EXERCISE OBJECTIVE -
Needed from the data below: all lines that contain the word "agent".

MATERIALS PROVIDED -

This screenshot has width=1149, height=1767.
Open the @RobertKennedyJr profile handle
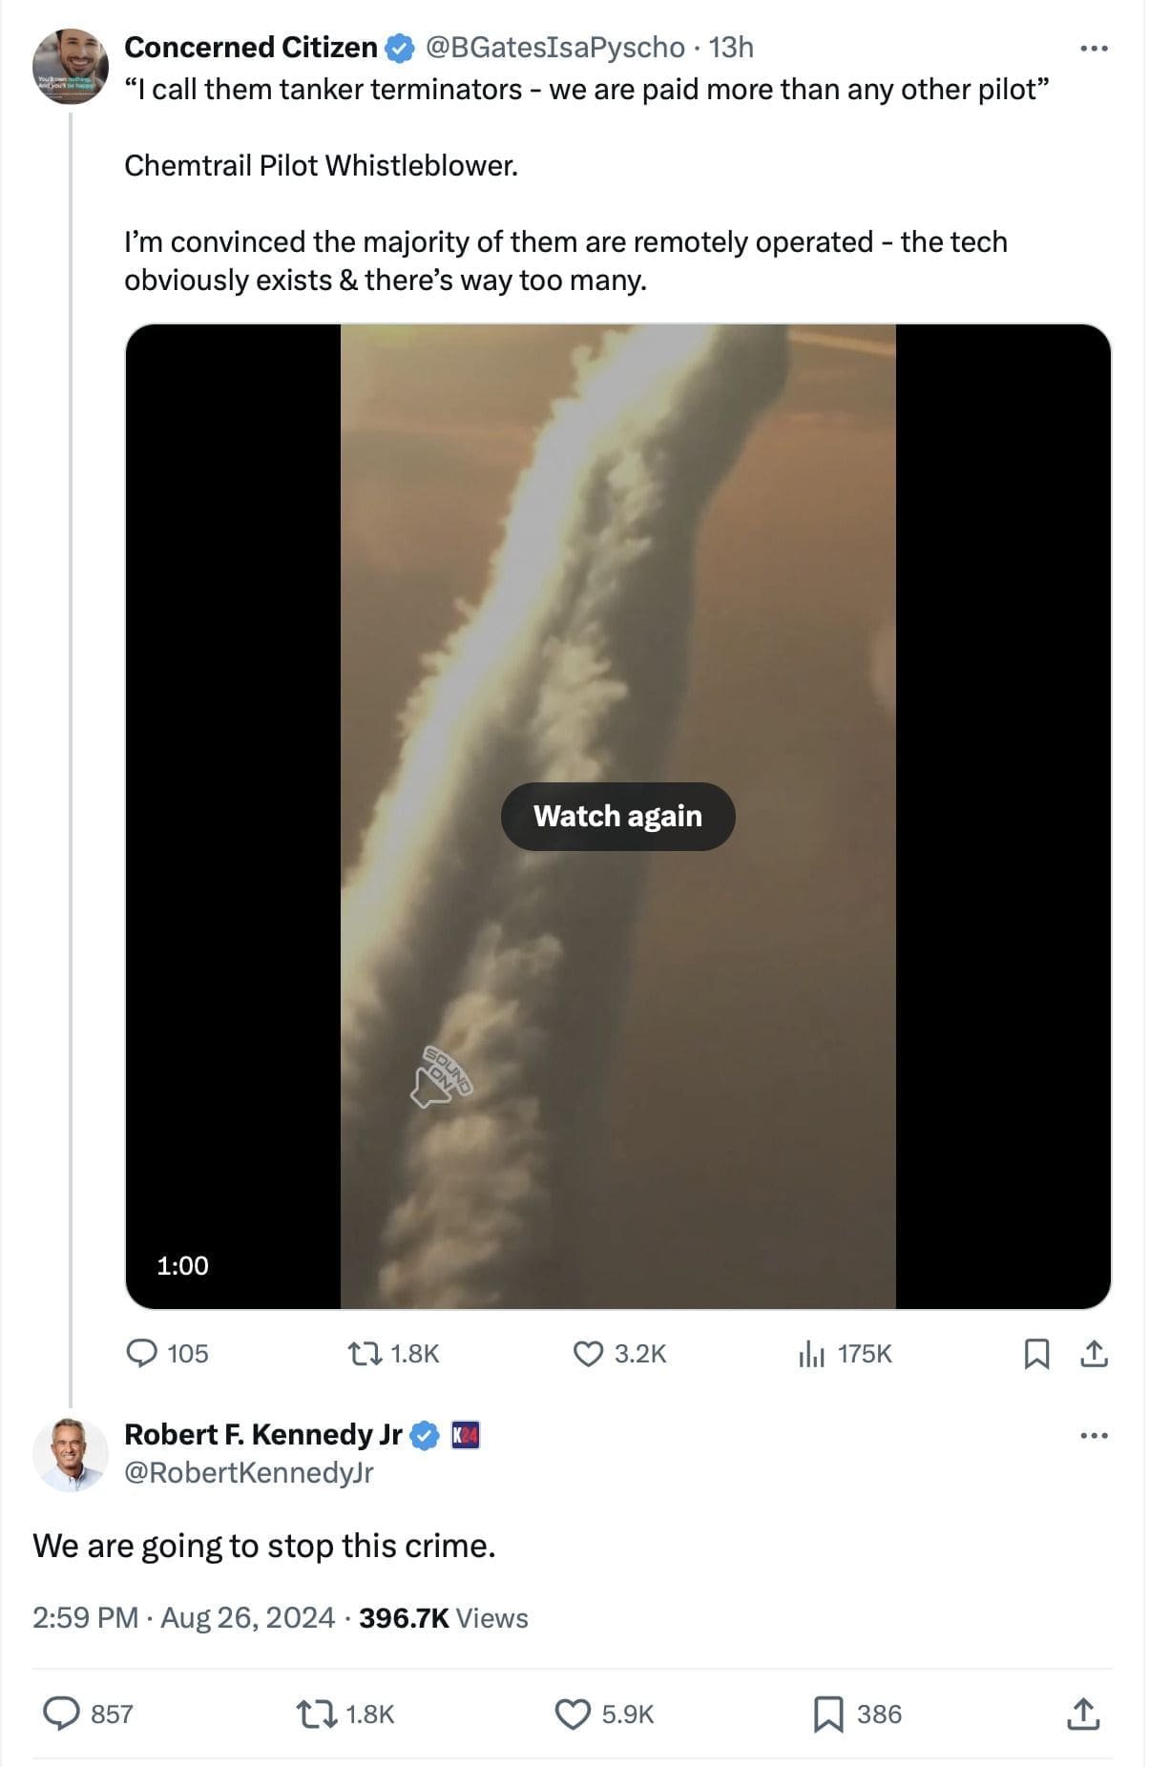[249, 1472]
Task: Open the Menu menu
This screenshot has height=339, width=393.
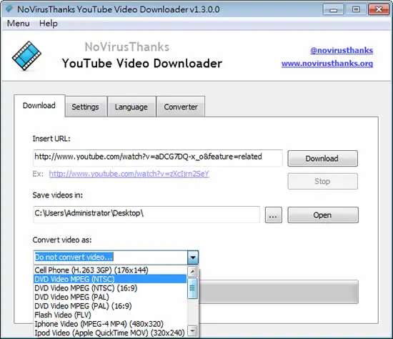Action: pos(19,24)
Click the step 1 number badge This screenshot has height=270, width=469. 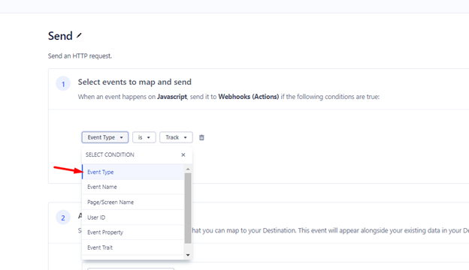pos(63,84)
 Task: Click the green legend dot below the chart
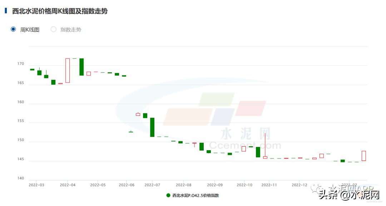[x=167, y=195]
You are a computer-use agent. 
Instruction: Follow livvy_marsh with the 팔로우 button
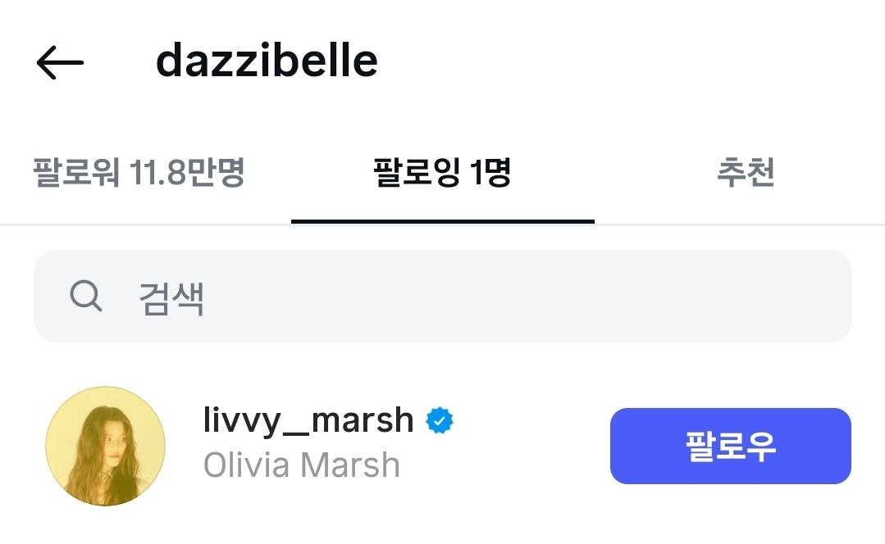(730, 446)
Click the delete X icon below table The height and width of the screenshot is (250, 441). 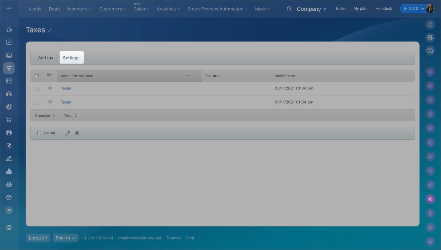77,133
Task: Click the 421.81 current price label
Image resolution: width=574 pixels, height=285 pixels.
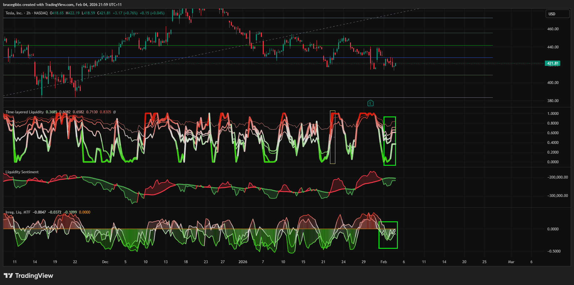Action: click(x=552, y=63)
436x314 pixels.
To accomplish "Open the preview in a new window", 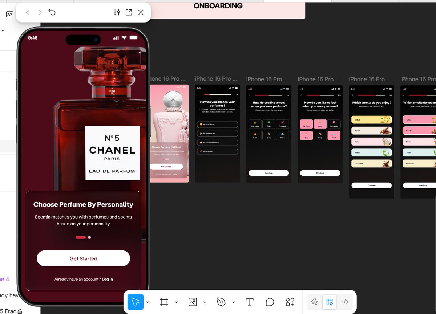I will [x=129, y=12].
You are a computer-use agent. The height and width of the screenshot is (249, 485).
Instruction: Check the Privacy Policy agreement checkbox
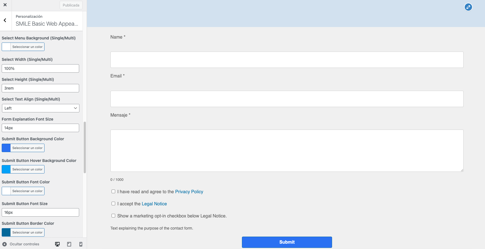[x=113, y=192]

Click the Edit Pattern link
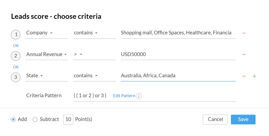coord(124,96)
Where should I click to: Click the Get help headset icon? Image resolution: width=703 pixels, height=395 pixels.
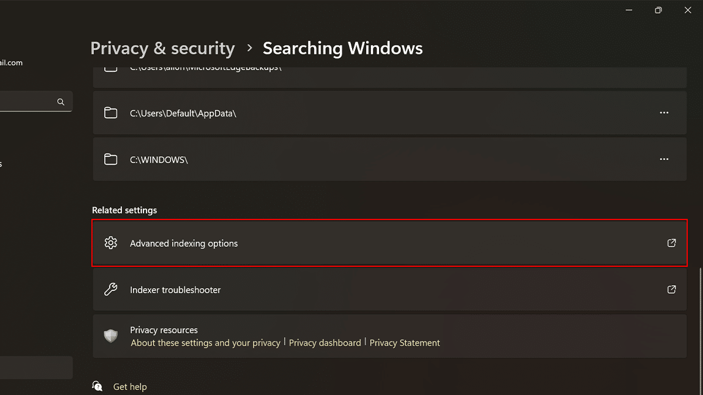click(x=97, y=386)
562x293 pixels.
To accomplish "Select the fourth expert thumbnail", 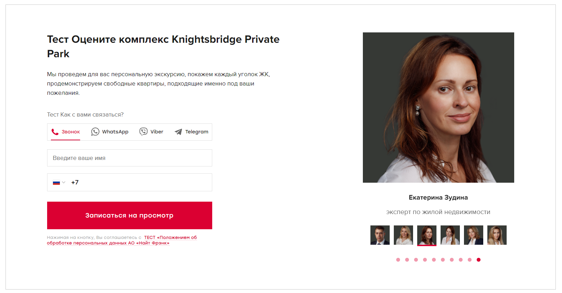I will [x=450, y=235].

SOLUTION FOR THIS EXERCISE -
You are a computer-use agent. 
You are a computer-use agent. The height and width of the screenshot is (249, 485).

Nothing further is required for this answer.